▶ **FRAGMENTO DEL TEXTO**:
——
No esperaba que me contestara nada en especial. Simplemente me gusta establecer un diálogo informal a pie de cama, que relaje el ambiente y que permita al paciente contar algo que de entrada no sea el síntoma principal pero que pueda inquietarle. A veces se descubren aspectos clínicos que de otra forma pasarían desapercibidos. Esta pregunta tan típica e inocente no siempre lo es tanto. Sin embargo, reconozco que esta vez la respuesta sí me sorprendió:
Pues no sé por dónde empezar, doctor…
Y comenzó a describirme con detalle lo que le dolía de verdad.
Para empezar, una úlcera en el talón que le impedía apoyar el pie desde hacía meses; era como si le atravesara un clavo ardiendo cada vez intentaba caminar. Luego, desde la espalda y recorriendo la parte posterior de la pierna derecha, un dolor ciático claro que con cada movimiento se activaba y la confinaba a posiciones imposibles tratando de evitarlo.
Y, para rematar, un hombro doloroso, de muchos años de evolución, que nunca llegó a apagarse del todo, y que cada noche aparecía en la cama nada más tumbarse para dificultar aún más la difícil tarea de dormir.
No, ella no había venido por estos dolores, pero era obvio que el dolor era ya una constante en su vida… Y no sólo uno. Eran, al menos, tres…
¿Cómo se suma el dolor?
No tengo respuesta a esta pregunta. Pero ese día aprendí algunas cosas acerca del dolor, de los médicos y de los pacientes….
Como mínimo, estas cuatro:
El dolor se integra y se acepta
Las personas, y sobre todo las que padecen patologías crónicas, nos acostumbramos a tener dolor y minimizamos su importancia. Me recuerda a la indefensión aprendida, esa conducta animal básica que hace que te rindas y aceptes el castigo cuando crees que es inevitable y que no hay salida, aunque de hecho exista y sea real. Hemos de superar esa idea. El dolor, que en origen tiene la función positiva de avisarnos cuando hay un peligro, deja de tener sentido si el daño no puede corregirse o necesita tiempo para resolverse…
No, no es inevitable tener dolor.
——
▶ **EXTRACTO DE DATOS**:
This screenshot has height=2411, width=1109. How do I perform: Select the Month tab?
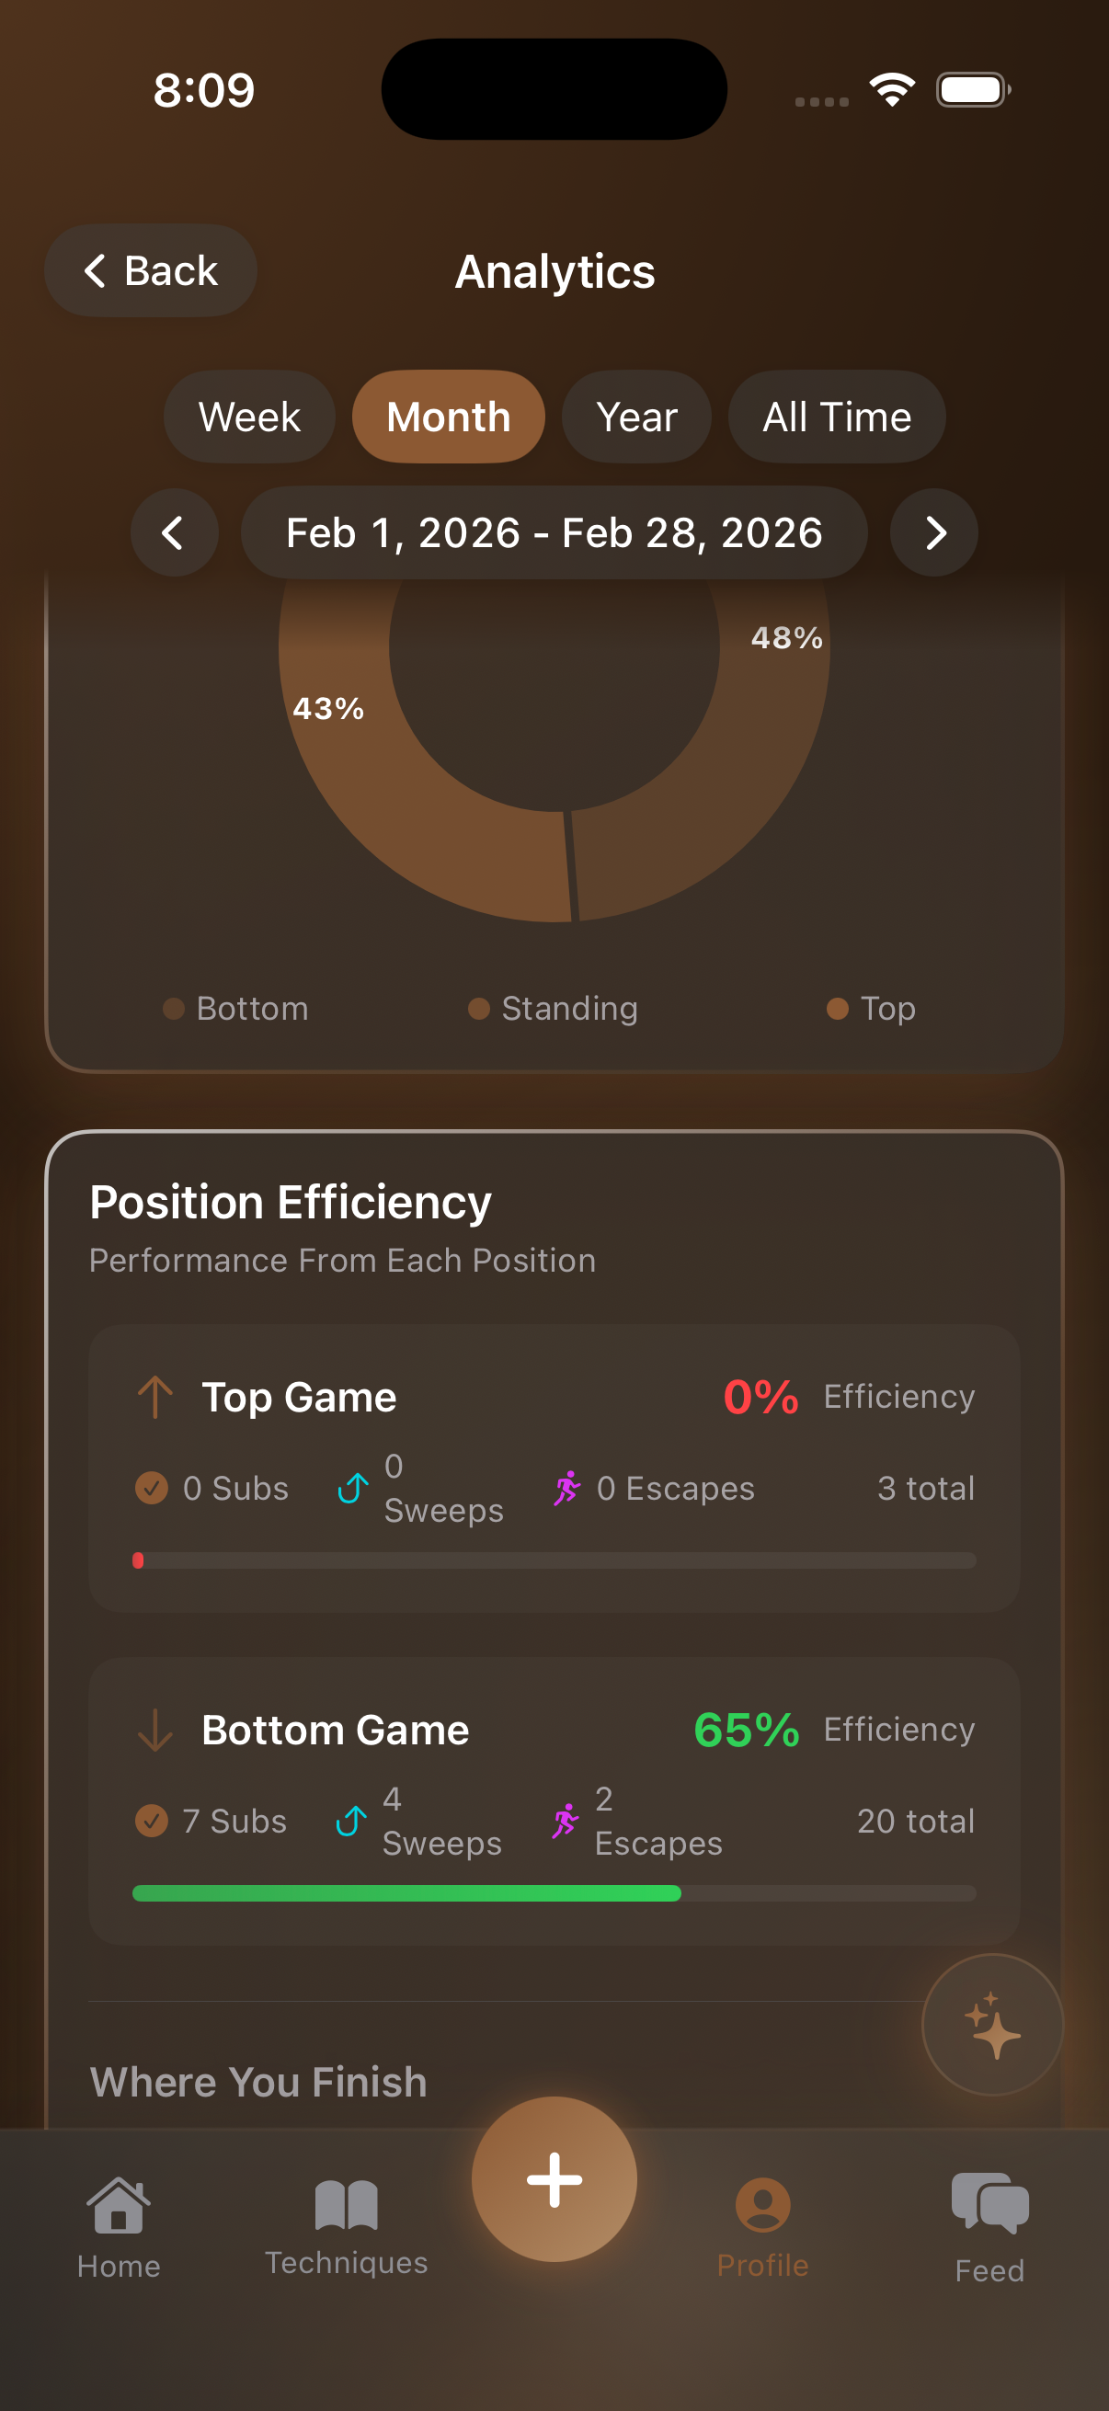(x=447, y=416)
——
▶ **QUÉ HACER**: Continúa el relato sobre los dolores de la paciente a partir de su última oración.

▶ **TU RESPUESTA**:
Es necesario explorar el conjunto, no la muestra
Los médicos hemos de salir del guión para valorar a la persona, no el motivo de consulta. ¿Ven la diferencia? Repito, pues es crucial: hemos de ver a la persona, no sólo sus síntomas.
Cada acto médico es una ocasión única para desvelar problemas que pueden permanecer ocultos por múltiples motivos. Al crear un puente de confianza, los pacientes podrán sentirse cómodos contando lo que les inquieta y lo que les hace sufrir, que en ocasiones esconden por miedo, vergüenza o por no querer molestar. No perdamos esa oportunidad…
Preguntemos qué les duele y dejémonos sorprender.
Equipos multidisciplinares para situaciones complejas
Es importantísimo establecer canales de comunicación entre los profesionales que trabajamos con pacientes complejos. La insuficiencia cardiaca trajo a esta mujer al hospital y necesita un tratamiento específico para ello. Sin embargo, lo que le supone un martirio diario es el dolor en su conjunto.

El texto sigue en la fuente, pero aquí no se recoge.